Screen-element location records
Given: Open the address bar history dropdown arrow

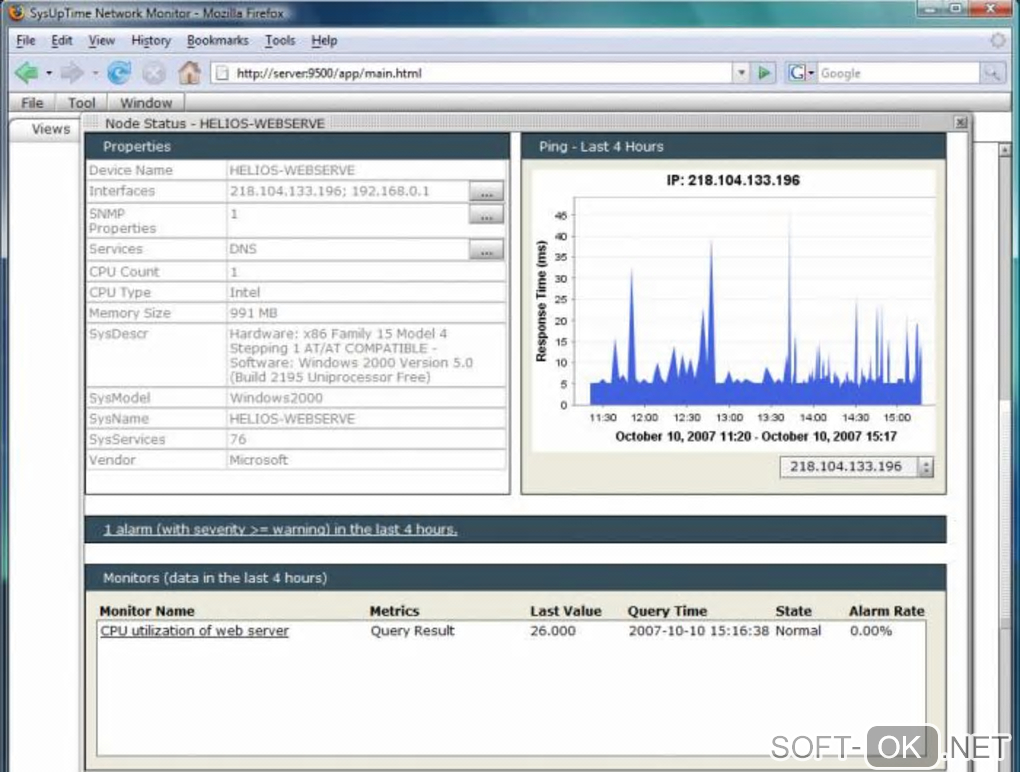Looking at the screenshot, I should 741,73.
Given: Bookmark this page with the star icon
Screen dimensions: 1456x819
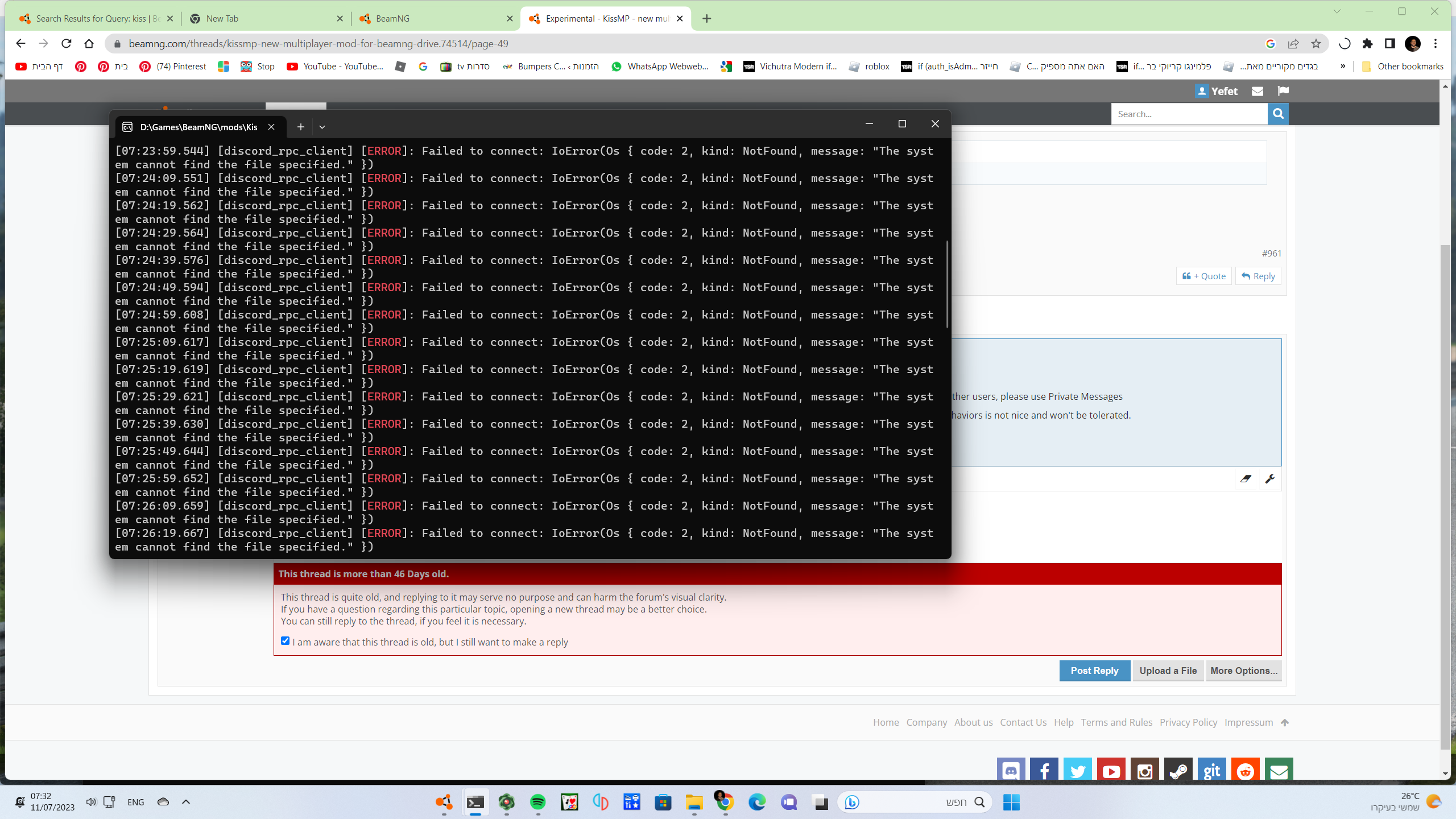Looking at the screenshot, I should click(x=1316, y=44).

**GIVEN EXERCISE:** Turn the material into a numbered list with no blank lines, and omit the pictures.

**REPLY TO THE TASK:**
1. Given: Open the address bar history dropdown arrow
2. Looking at the screenshot, I should 741,73.
3. Given: Bookmark this page with the star icon
4. Screen dimensions: 1456x819
5. Looking at the screenshot, I should click(x=1316, y=44).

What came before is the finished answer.